The prevalence of kidney disease is increasing worldwide with cardiovascular disease being the major cause of morbidity and mortality. Subtotal nephrectomy (STNx) in rats leads to impaired kidney function, activation of the traditional renin angiotensin system (RAS) pathway and adverse cardiac remodelling. Angiotensin converting enzyme (ACE) 2 is an important modulator of the RAS through its role to degrade angiotensin II, and tissue ACE2 depletion may contribute to disease progression. We investigated the cardiac effects of the ACE2 activator diminazene aceturate (DIZE) in STNx rats compared to RAS blockade using the ACE inhibitor ramipril.Design and Method:
Female Sprague Dawley rats underwent STNx and received 4 weeks treatment with vehicle, ramipril (oral 1 mg/kg) or DIZE (s.c 15 mg/kg/day). Control rats received vehicle (all groups, n = 10/gp). Blood pressure and cardiac function were measured by cardiac catheterisation.Results:
STNx rats were hypertensive (P < 0.01) with diastolic dysfunction (P < 0.05), left ventricular hypertrophy (LVH; P < 0.001), interstitial fibrosis (P < 0.05), and elevated cardiac BNP mRNA (P < 0.01). STNx rats had elevated cardiac ACE activity (P < 0.05 vs. Control) but no change in ACE2 activity. In STNx, ramipril and DIZE reduced blood pressure (both P < 0.001), and improved diastolic function, LVH and interstitial fibrosis (all P < 0.05 vs. STNx-vehicle), but only ramipril reduced BNP mRNA (P < 0.05).
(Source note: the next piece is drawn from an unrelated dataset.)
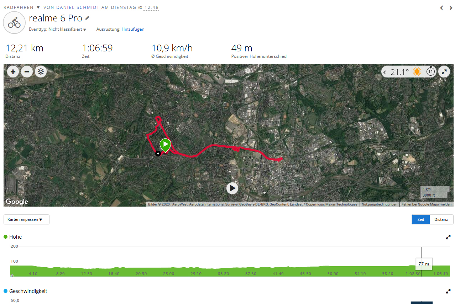Zoom out on the map

coord(27,72)
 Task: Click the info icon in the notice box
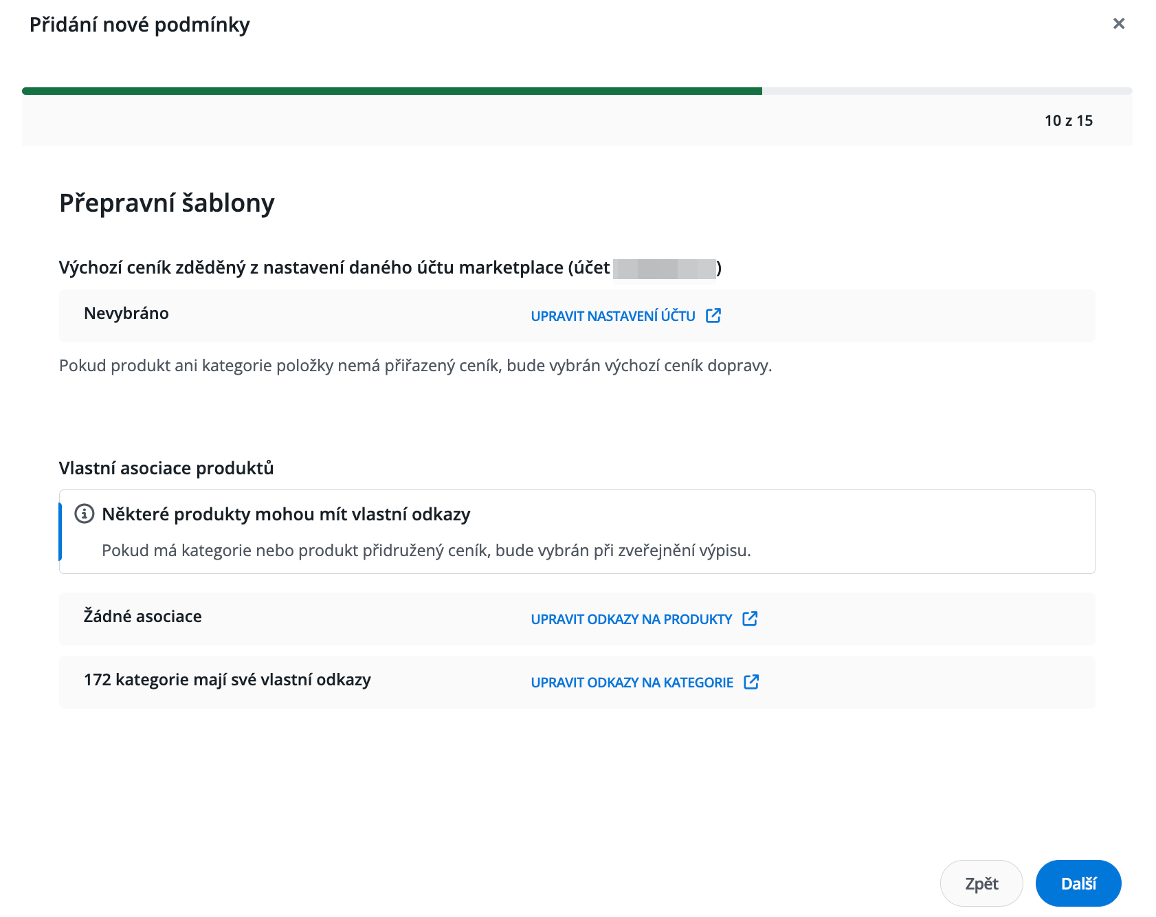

The cardiac benefits of DIZE were associated with increased cardiac ACE2 activity and restoration of the ACE/ACE2 balance.Conclusions:
DIZE shifted the cardiac ACE and ACE2 activity balance to a cardioprotective profile in STNx rats, with beneficial effects on LVH and fibrosis that were similar to those of ramipril. Studies are now needed to investigate if combining DIZE with standard RAS blockade has additive effects to improve the cardiac consequences of kidney disease.